幕末には多くの言論家が出たが、彼らは既に一家をなして名を知られた学者であるか、幕府あるいは藩の有力者であった。それに比して吉田松陰は名も知られぬ長州の寒村の塾の教師であった。生徒もそこらへんに転がっていた「あんちゃん」たちである。松蔭の薫陶を受けて彼らが明治維新のダイナマイトに成ったのである。

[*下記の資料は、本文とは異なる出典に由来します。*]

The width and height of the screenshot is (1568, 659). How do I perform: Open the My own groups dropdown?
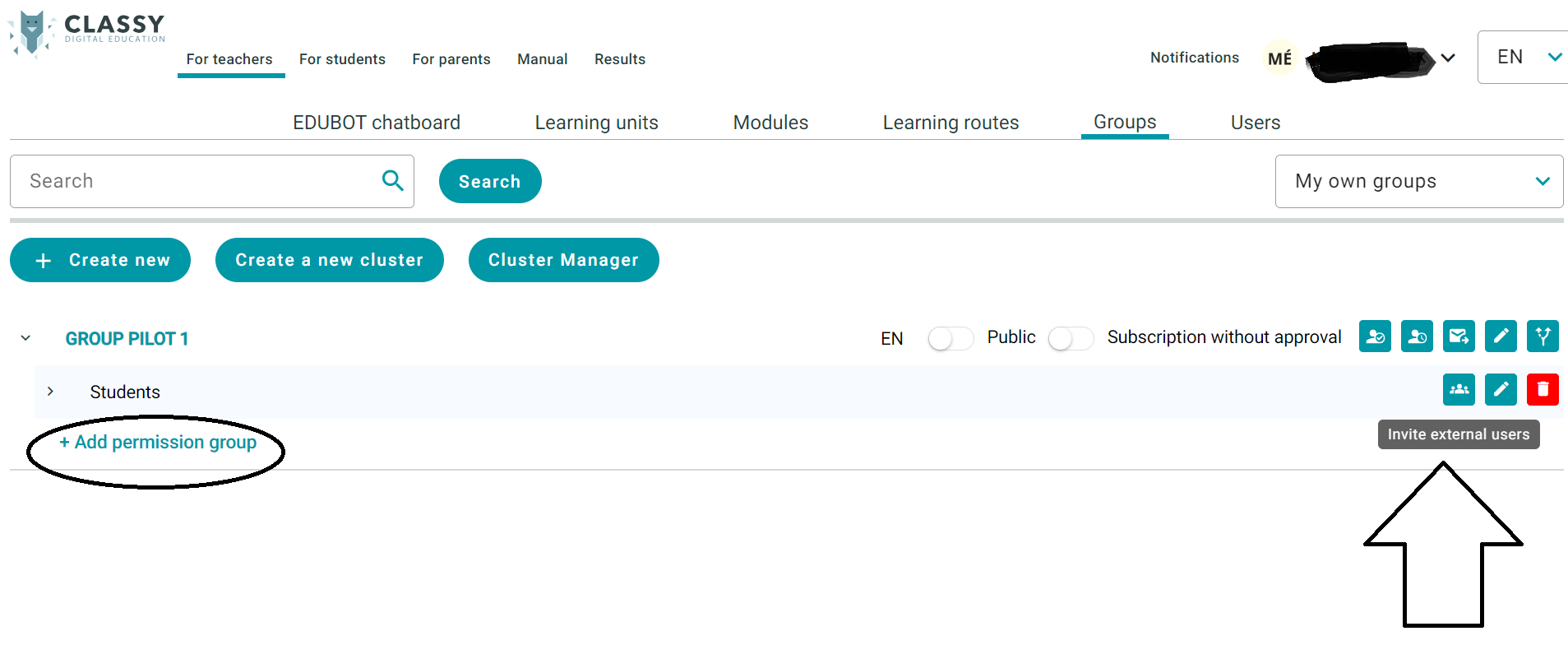[1418, 182]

なぜ松蔭はかくも長州藩の多くの革命家を育て、神の様に尊崇されるのか、よく分からなかった。で、昔松蔭の著作の一端を求めて読んだことがなる。なるほど、文章の節々にパンチのある文言があった。だが幕府を警戒させるほどのものとは思えなかった。それで、おそらく村塾の若者に対する直接的な言説が魔法のような魅力があったのだろうと、読んだ時には理解したのである。つまり松蔭は
verbal communication の魔法使いであったのである。
最近ふと思い立ってもう一度読んでみようと書店に行って驚いた。普通は松蔭の本等よほど注意して書棚を見ないと見つからないのだが、やたらと松蔭本が溢れている。文庫、新書も含めて。予想に違っていささか面食らった訳である。
原因が分かった。今年のNHKの大河ドラマは松蔭ものらしい。それで大衆に売れるだろうと出版社が我も我もと、儲けを当て込んで大量に刷りだしたらしい。
なお、書店の風景をみて本能的な警戒心がおこったのであろう、松蔭本は一冊も買わなかった。